## TASK DESCRIPTION
Put each line of the records below into a Markdown table with the columns Row and Line, numbering the rows in order and leaving out blank lines.

***

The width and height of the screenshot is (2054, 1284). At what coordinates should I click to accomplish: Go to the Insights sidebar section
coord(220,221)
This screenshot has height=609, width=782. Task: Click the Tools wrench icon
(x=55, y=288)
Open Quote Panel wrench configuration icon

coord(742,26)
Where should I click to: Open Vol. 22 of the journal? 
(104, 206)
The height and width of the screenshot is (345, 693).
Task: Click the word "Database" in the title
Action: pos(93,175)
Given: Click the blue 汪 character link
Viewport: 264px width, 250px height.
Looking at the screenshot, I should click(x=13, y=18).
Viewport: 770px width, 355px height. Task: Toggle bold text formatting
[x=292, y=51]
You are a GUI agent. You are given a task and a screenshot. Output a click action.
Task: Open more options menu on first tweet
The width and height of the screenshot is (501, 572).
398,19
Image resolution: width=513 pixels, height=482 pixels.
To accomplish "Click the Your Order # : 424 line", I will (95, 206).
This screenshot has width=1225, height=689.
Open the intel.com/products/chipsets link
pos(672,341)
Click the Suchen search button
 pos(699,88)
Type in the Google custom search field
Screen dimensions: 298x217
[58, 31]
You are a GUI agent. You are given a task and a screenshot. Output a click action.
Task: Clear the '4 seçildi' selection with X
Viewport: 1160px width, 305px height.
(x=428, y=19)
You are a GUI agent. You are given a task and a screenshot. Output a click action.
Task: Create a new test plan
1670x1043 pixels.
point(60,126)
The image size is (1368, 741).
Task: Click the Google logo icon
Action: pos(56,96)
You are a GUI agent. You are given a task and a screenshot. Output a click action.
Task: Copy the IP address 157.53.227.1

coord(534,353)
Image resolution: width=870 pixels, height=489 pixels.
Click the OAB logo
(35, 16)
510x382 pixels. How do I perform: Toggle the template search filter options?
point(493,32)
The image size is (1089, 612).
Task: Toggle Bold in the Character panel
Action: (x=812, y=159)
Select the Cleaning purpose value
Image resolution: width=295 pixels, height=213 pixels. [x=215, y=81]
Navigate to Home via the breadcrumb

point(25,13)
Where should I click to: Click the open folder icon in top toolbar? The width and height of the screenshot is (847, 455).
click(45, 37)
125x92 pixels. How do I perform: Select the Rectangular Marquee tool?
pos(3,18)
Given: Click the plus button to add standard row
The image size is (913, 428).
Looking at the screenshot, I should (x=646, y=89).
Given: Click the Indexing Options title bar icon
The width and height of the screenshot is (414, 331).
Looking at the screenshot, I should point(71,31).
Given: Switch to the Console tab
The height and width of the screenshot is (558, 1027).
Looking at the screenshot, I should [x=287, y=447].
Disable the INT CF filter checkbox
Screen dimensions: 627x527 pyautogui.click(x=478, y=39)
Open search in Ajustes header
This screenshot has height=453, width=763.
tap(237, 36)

***

## EXERCISE RESULT
| Row | Line |
|---|---|
| 1 | The width and height of the screenshot is (2054, 1284). At what coordinates should I click to accomplish: Go to the Insights sidebar section |
| 2 | coord(220,221) |
| 3 | This screenshot has height=609, width=782. Task: Click the Tools wrench icon |
| 4 | (x=55, y=288) |
| 5 | Open Quote Panel wrench configuration icon |
| 6 | coord(742,26) |
| 7 | Where should I click to: Open Vol. 22 of the journal?  |
| 8 | (104, 206) |
| 9 | The height and width of the screenshot is (345, 693). |
| 10 | Task: Click the word "Database" in the title |
| 11 | Action: pos(93,175) |
| 12 | Given: Click the blue 汪 character link |
| 13 | Viewport: 264px width, 250px height. |
| 14 | Looking at the screenshot, I should click(x=13, y=18). |
| 15 | Viewport: 770px width, 355px height. Task: Toggle bold text formatting |
| 16 | [x=292, y=51] |
| 17 | You are a GUI agent. You are given a task and a screenshot. Output a click action. |
| 18 | Task: Open more options menu on first tweet |
| 19 | The width and height of the screenshot is (501, 572). |
| 20 | 398,19 |
| 21 | Image resolution: width=513 pixels, height=482 pixels. |
| 22 | To accomplish "Click the Your Order # : 424 line", I will (95, 206). |
| 23 | This screenshot has width=1225, height=689. |
| 24 | Open the intel.com/products/chipsets link |
| 25 | pos(672,341) |
| 26 | Click the Suchen search button |
| 27 |  pos(699,88) |
| 28 | Type in the Google custom search field |
| 29 | Screen dimensions: 298x217 |
| 30 | [58, 31] |
| 31 | You are a GUI agent. You are given a task and a screenshot. Output a click action. |
| 32 | Task: Clear the '4 seçildi' selection with X |
| 33 | Viewport: 1160px width, 305px height. |
| 34 | (x=428, y=19) |
| 35 | You are a GUI agent. You are given a task and a screenshot. Output a click action. |
| 36 | Task: Create a new test plan |
| 37 | 1670x1043 pixels. |
| 38 | point(60,126) |
| 39 | The image size is (1368, 741). |
| 40 | Task: Click the Google logo icon |
| 41 | Action: pos(56,96) |
| 42 | You are a GUI agent. You are given a task and a screenshot. Output a click action. |
| 43 | Task: Copy the IP address 157.53.227.1 |
| 44 | coord(534,353) |
| 45 | Image resolution: width=870 pixels, height=489 pixels. |
| 46 | Click the OAB logo |
| 47 | (35, 16) |
| 48 | 510x382 pixels. How do I perform: Toggle the template search filter options? |
| 49 | point(493,32) |
| 50 | The image size is (1089, 612). |
| 51 | Task: Toggle Bold in the Character panel |
| 52 | Action: (x=812, y=159) |
| 53 | Select the Cleaning purpose value |
| 54 | Image resolution: width=295 pixels, height=213 pixels. [x=215, y=81] |
| 55 | Navigate to Home via the breadcrumb |
| 56 | point(25,13) |
| 57 | Where should I click to: Click the open folder icon in top toolbar? The width and height of the screenshot is (847, 455). |
| 58 | click(45, 37) |
| 59 | 125x92 pixels. How do I perform: Select the Rectangular Marquee tool? |
| 60 | pos(3,18) |
| 61 | Given: Click the plus button to add standard row |
| 62 | The image size is (913, 428). |
| 63 | Looking at the screenshot, I should (x=646, y=89). |
| 64 | Given: Click the Indexing Options title bar icon |
| 65 | The width and height of the screenshot is (414, 331). |
| 66 | Looking at the screenshot, I should point(71,31). |
| 67 | Given: Switch to the Console tab |
| 68 | The height and width of the screenshot is (558, 1027). |
| 69 | Looking at the screenshot, I should [x=287, y=447]. |
| 70 | Disable the INT CF filter checkbox |
| 71 | Screen dimensions: 627x527 pyautogui.click(x=478, y=39) |
| 72 | Open search in Ajustes header |
| 73 | This screenshot has height=453, width=763. |
| 74 | tap(237, 36) |